Exercise instructions = From the passage about the Moss Clinic, copy word for word the part starting with "While uninsured patients" and going on through "for its location.".
[[ Source passage open ]]
In its “guest editorial,” MWHC argued that the region’s “healthcare safety net has become much more resilient and robust,” since the Moss Clinic was founded in the early 1990s.
MWHC also says that in 2023 it provided $1.4 million in support to clinics including Central Virginia Health Services, Moss, the Fredericksburg Christian Health Center, the Guadalupe Free Clinic, the Living Water Community Clinic and the Micah Ecumenical Ministries Respite Facility. Combined, those clinics treat almost 10,000 patients annually, according to MWHC.
“It’s definitely true that the environment has changed,” Eric Fletcher, MWHC’s Senior Vice President and Chief Strategy Officer, said in a phone interview. “There are many, many more providers today than there were 30 years ago.”
While uninsured patients do have more options, a majority of Moss’s patients have significant transportation issues, Dulaney noted. The clinic’s location along the Fredericksburg Regional Transit bus line (F4 and F5 lines) increases access to care, and the holistic nature of Moss’s offerings helps patients navigate a medical system that can present more offshoots than a highway interchange.
“We’re still that comprehensive hub that gets patients where they need to be,” Foster-Jackson said.
Footing the bill
Dulaney suspects that MWHC doesn’t actually want to run a free clinic; rather, she said, Moss is desirable for its location.
Under new rules developed by the Centers for Medicare and Medicaid Services after the passing of the Bipartisan Budget Act of 2015, hospitals can bill at a higher Medicare reimbursement rate for facilities within 250 yards of the main campus.
Facilities that fit that definition — like Moss or Kids’ Station, where MWHC plans to build a 24,500 square-foot clinic — “will have a significant financial impact for hospitals, particularly those that are actively planning for an off-campus department,” reads an explainer on the website of ECG Consultants, which works with major healthcare providers.
[[ Source passage closed ]]
[[ Material provided open ]]
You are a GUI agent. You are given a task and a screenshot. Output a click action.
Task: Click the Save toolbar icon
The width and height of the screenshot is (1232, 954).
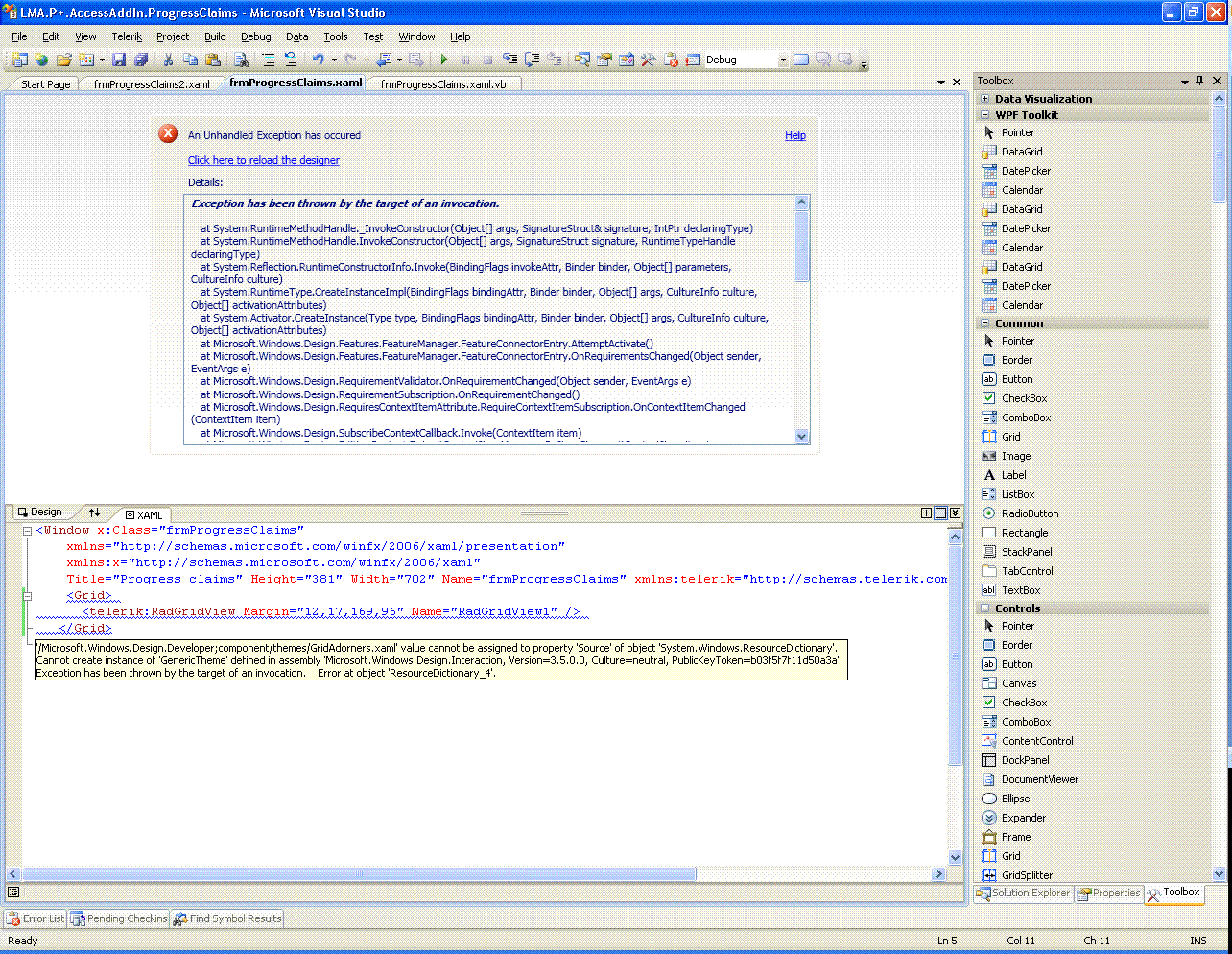pyautogui.click(x=119, y=60)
[[ Material provided closed ]]
Task response =
While uninsured patients do have more options, a majority of Moss’s patients have significant transportation issues, Dulaney noted. The clinic’s location along the Fredericksburg Regional Transit bus line (F4 and F5 lines) increases access to care, and the holistic nature of Moss’s offerings helps patients navigate a medical system that can present more offshoots than a highway interchange.
“We’re still that comprehensive hub that gets patients where they need to be,” Foster-Jackson said.
Footing the bill
Dulaney suspects that MWHC doesn’t actually want to run a free clinic; rather, she said, Moss is desirable for its location.